| To do |
Copy word for word the rows between the line containing "Locate an element on the screen. The" and the line containing "center [266, 29].", inclusive.

= Beginning of Section =

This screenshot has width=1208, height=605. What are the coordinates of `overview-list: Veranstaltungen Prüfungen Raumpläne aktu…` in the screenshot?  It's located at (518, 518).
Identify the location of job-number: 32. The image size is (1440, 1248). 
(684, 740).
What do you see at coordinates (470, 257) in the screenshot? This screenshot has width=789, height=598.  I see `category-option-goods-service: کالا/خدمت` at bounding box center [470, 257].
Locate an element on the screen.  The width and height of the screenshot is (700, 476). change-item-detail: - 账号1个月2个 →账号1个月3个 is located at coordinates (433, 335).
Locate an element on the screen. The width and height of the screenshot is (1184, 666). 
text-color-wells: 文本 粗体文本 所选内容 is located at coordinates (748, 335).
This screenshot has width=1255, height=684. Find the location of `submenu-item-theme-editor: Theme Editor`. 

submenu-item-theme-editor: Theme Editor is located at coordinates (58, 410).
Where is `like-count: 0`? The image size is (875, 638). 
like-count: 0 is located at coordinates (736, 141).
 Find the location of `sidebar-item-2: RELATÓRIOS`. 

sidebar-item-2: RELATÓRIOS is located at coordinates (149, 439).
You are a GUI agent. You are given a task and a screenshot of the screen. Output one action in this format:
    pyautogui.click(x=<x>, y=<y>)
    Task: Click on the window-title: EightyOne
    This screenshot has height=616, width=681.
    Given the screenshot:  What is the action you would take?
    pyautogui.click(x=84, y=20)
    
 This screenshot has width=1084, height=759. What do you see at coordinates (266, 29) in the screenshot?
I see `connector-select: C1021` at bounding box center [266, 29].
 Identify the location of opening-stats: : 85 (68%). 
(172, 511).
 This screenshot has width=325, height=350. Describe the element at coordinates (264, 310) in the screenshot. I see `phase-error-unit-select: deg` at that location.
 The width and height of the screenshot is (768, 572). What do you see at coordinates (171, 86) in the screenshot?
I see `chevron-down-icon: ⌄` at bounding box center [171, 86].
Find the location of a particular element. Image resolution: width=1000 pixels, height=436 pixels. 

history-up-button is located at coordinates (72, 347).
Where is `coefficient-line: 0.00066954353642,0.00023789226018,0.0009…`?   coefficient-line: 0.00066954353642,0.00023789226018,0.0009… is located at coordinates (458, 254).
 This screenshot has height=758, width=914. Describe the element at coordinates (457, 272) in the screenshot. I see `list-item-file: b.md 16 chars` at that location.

= End of Section =

| Solved problem |
Locate an element on the screen. The width and height of the screenshot is (1184, 666). 
text-color-wells: 文本 粗体文本 所选内容 is located at coordinates (748, 335).
This screenshot has width=1255, height=684. Find the location of `submenu-item-theme-editor: Theme Editor`. 

submenu-item-theme-editor: Theme Editor is located at coordinates (58, 410).
Where is `like-count: 0`? The image size is (875, 638). 
like-count: 0 is located at coordinates (736, 141).
 Find the location of `sidebar-item-2: RELATÓRIOS`. 

sidebar-item-2: RELATÓRIOS is located at coordinates (149, 439).
You are a GUI agent. You are given a task and a screenshot of the screen. Output one action in this format:
    pyautogui.click(x=<x>, y=<y>)
    Task: Click on the window-title: EightyOne
    This screenshot has height=616, width=681.
    Given the screenshot:  What is the action you would take?
    pyautogui.click(x=84, y=20)
    
 This screenshot has width=1084, height=759. What do you see at coordinates (266, 29) in the screenshot?
I see `connector-select: C1021` at bounding box center [266, 29].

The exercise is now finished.